The German stood up, levering himself on meaty rods, slipping for a moment on more of the hated gruel. Then he was leaning into movement and recapturing his initial motion, he accelerated towards the kitchen door, intending to ram it with explosive effect. Behind him the waiter squirmed on the floor, gasping desperately as he struggled to re-inflate his chest. The air had been blasted out of him and he feared that it would never return.
The chef was a tattooed French-Swiss. He turned with an eyebrow-centered sneer to view the furor. As he did so two massive limbs came for him, hair and foul smelling breath accompanied them. Hand at is face. The Chef scrambled backwards across a great central table, scattering cabbage and salt. A junior cook threw himself at Von Subertan, striking him with a blood-encrusted rolling pin. The German struck back, stunning the young man with a gigantic backhand swipe at his head. The young cook's nose crunched and he gargled internal fluids as he fell back.

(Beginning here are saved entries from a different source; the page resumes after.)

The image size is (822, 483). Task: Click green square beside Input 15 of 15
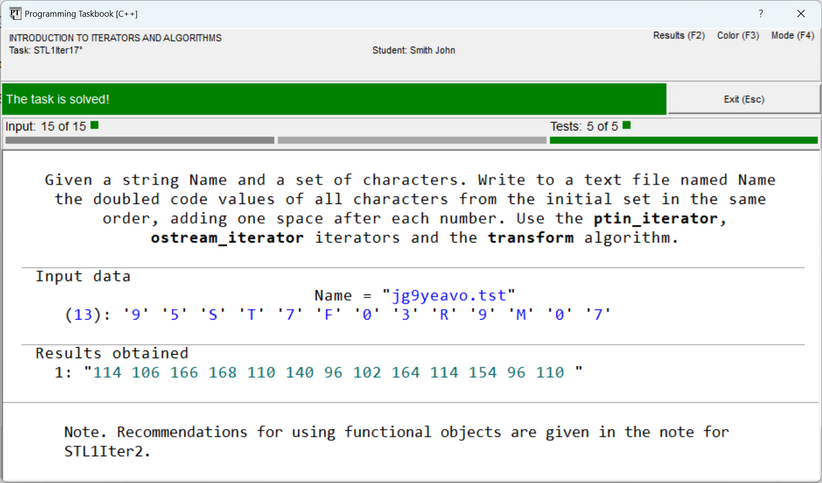click(95, 126)
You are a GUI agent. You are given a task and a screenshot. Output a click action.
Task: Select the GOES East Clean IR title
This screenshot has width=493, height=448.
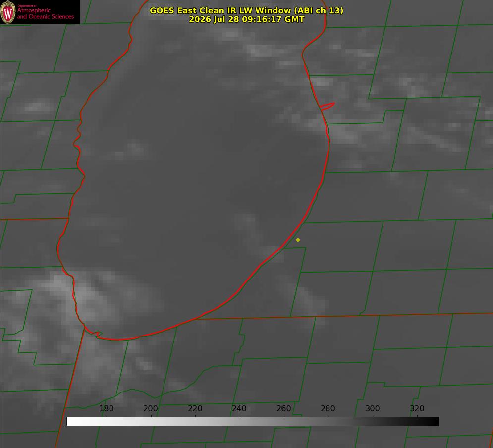click(x=247, y=11)
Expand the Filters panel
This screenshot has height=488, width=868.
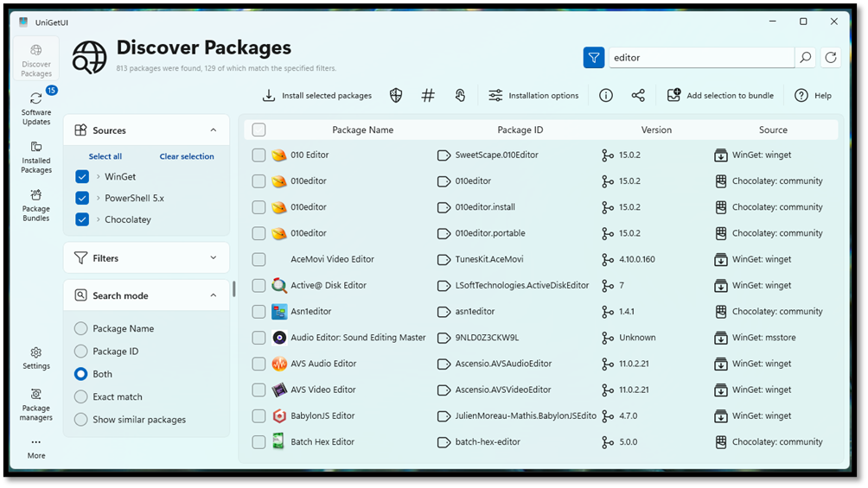pos(214,257)
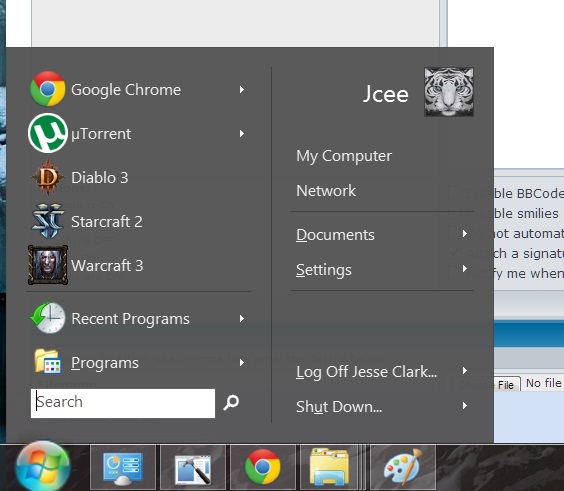Open Windows Explorer folder icon in taskbar

pyautogui.click(x=329, y=467)
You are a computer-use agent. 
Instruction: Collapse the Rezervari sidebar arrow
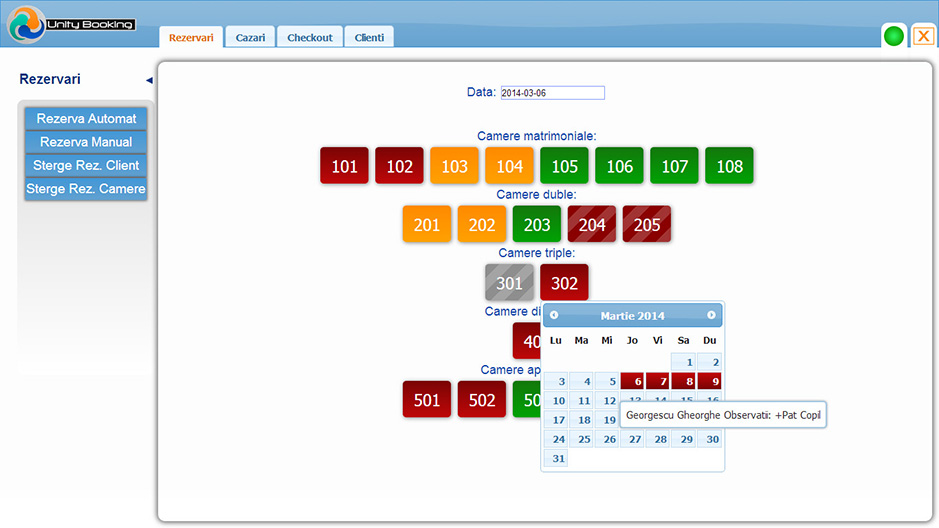tap(149, 80)
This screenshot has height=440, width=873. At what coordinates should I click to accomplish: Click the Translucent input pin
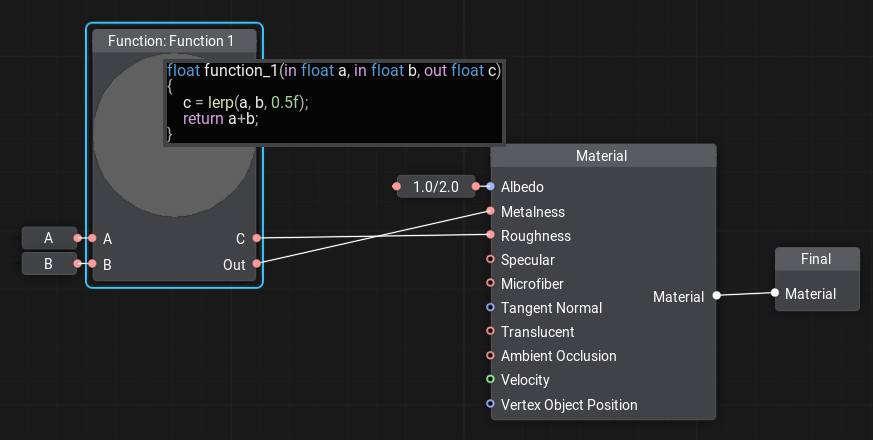coord(490,332)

The head chef performed a deft backwards roll and then followed through his acrobatics with a bolt for the tradesman's tin-lined double door. Von Subertan caught him by the collar and clasped his neck with fat paws. The culinaire had no time to beg, no opportunity for explanation. His face quickly went purple as the ogre of Subertan crushed the life out of him, cutting off air and splintering vertebrae. The dead man slumped to the ground and Otto panted. Hard air raking in and out of his sore lungs.
Out in the body of the restaurant the clientele sat in silence. Some turned to enjoy their meal. Others nodded to each other, acknowledging the oddity of the evening. The crushed waiter was gasping at two of his colleagues who flitted around him, too scared to act. Then that temporary peace was broken again as the junior cook came running through the kitchen door, blood pouring from his face and the dark planetary mass of Von Subertan looming behind him: "Murder! Murder! He killed Monsieur Boutaine! Murder!" The young man howled.

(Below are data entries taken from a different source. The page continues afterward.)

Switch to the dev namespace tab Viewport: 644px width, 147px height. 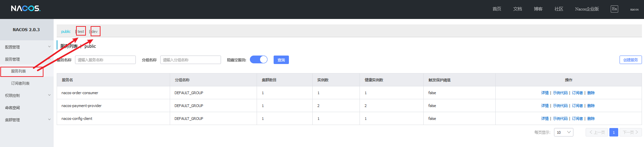[95, 32]
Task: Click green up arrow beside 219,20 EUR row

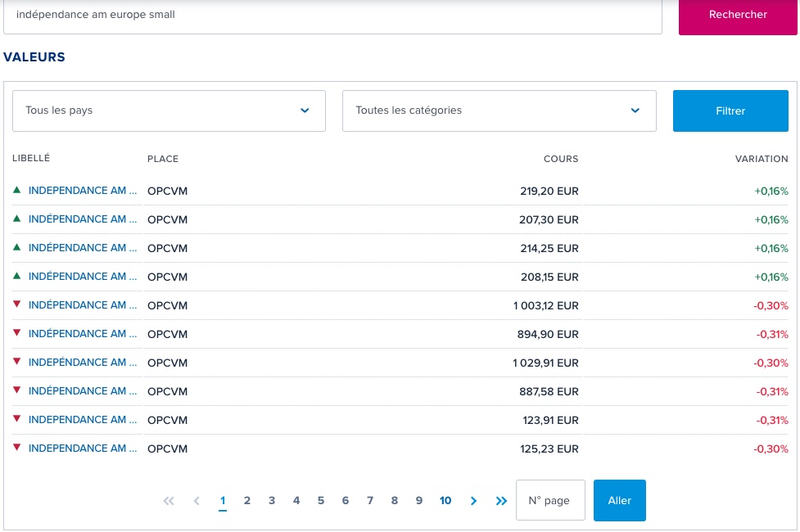Action: pos(16,190)
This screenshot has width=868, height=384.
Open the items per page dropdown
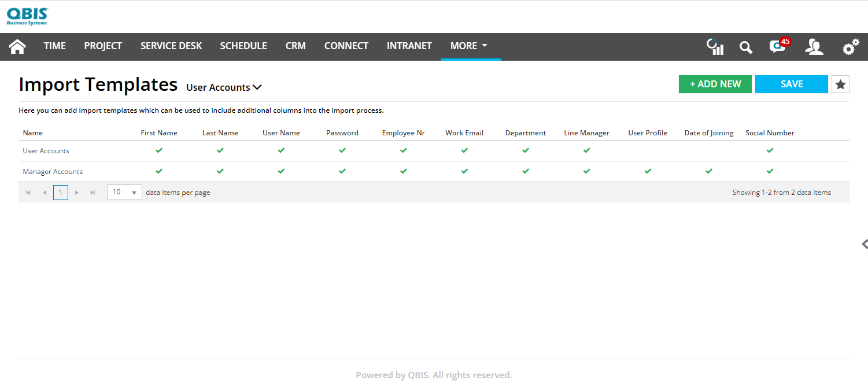[x=124, y=192]
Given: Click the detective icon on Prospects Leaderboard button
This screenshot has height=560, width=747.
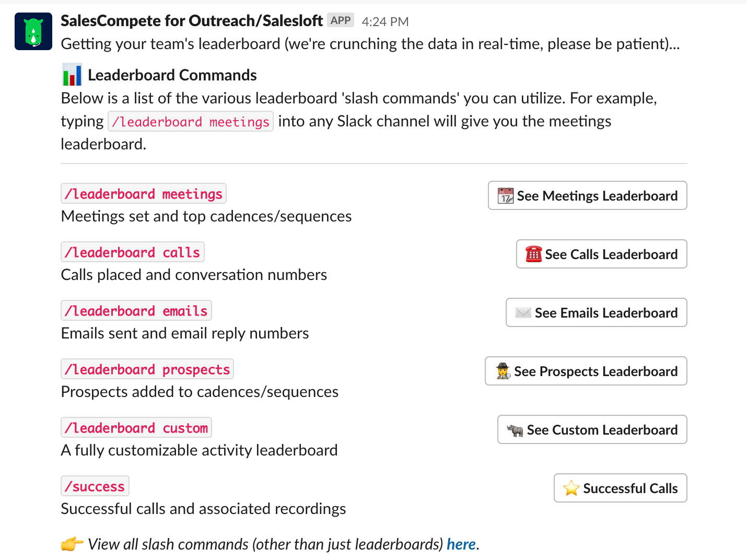Looking at the screenshot, I should (x=503, y=371).
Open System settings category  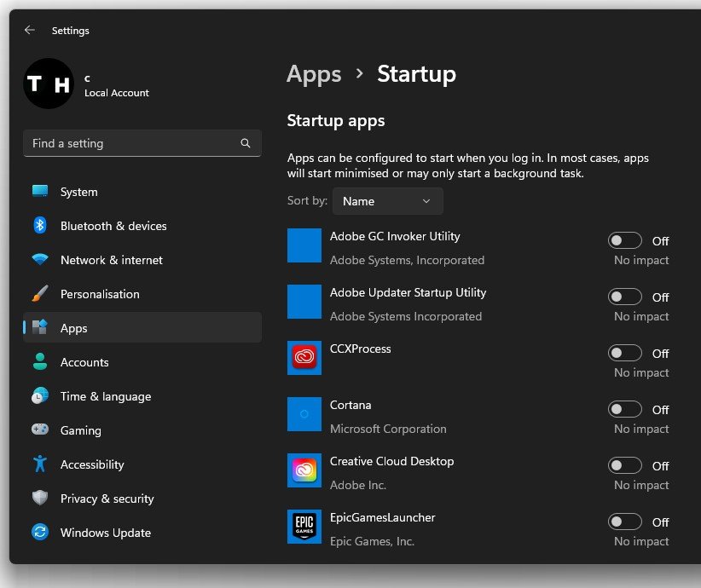pos(78,192)
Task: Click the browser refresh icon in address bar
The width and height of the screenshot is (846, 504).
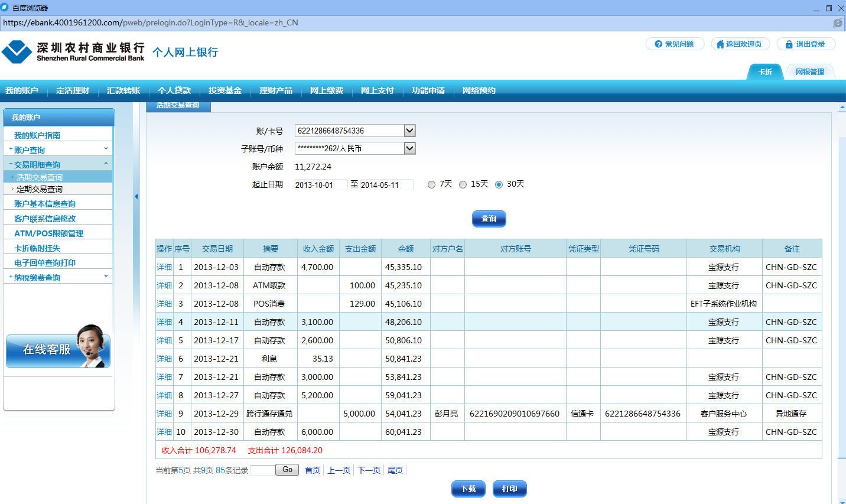Action: point(837,23)
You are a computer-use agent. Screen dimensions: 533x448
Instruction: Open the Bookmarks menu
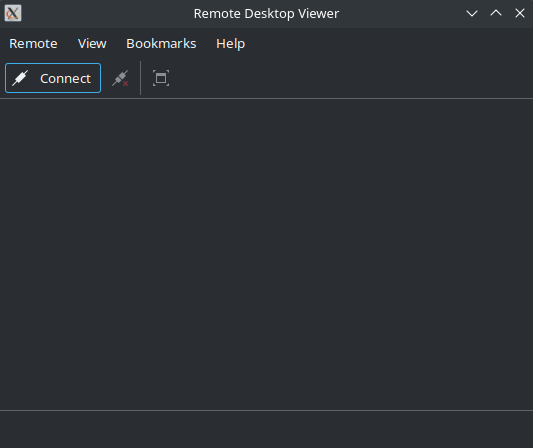[x=161, y=44]
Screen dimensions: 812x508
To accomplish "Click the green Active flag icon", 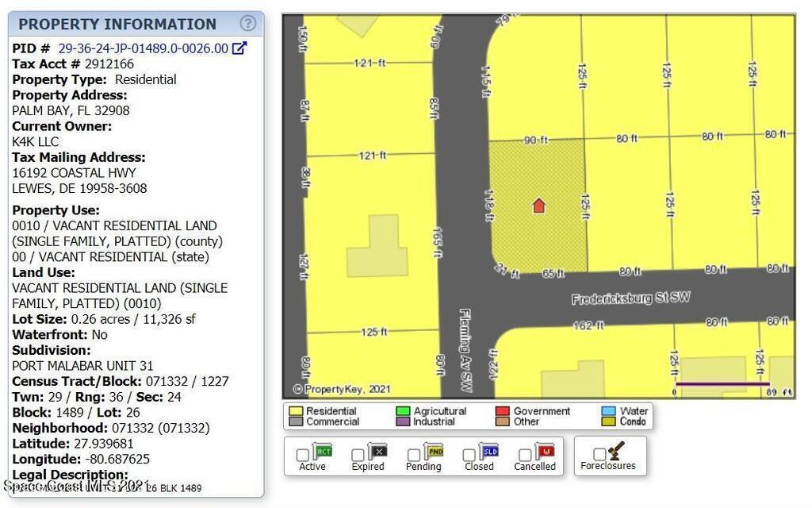I will pos(323,452).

Men stood up and women gasped, clutching their bags and bosoms. Von Subertan strode out into the room his bovine head swaying about to challenge all comers.
"You Sir, you are a Philistine, a booby, a murderous barbarian!" A bespectacled minister pointed his spiky hand accusingly. Others rumbled in agreement. The atmosphere was becoming discordant. Von Subertan snarled at them and swung his murderous hands in anger.
"Come now Moridial, I have snapped the neck of that cuisine-worm," Otto informed his companion in his throaty bark. "We are leaving."
"Yes, very well." Hugh Moridial remained English. He would have none of the panic; he would see to it that he and his ferocious counterpart would exit this establishment with a little more decorum than they had demonstrated during the meal. He stood, leaving the correct change for what they had eaten, then followed his beastly friend to the restaurant front door. He just hoped no one else would cross Von Subertan. That was the third unnecessary tantrum this week. But then, the soup /had/ been served cold.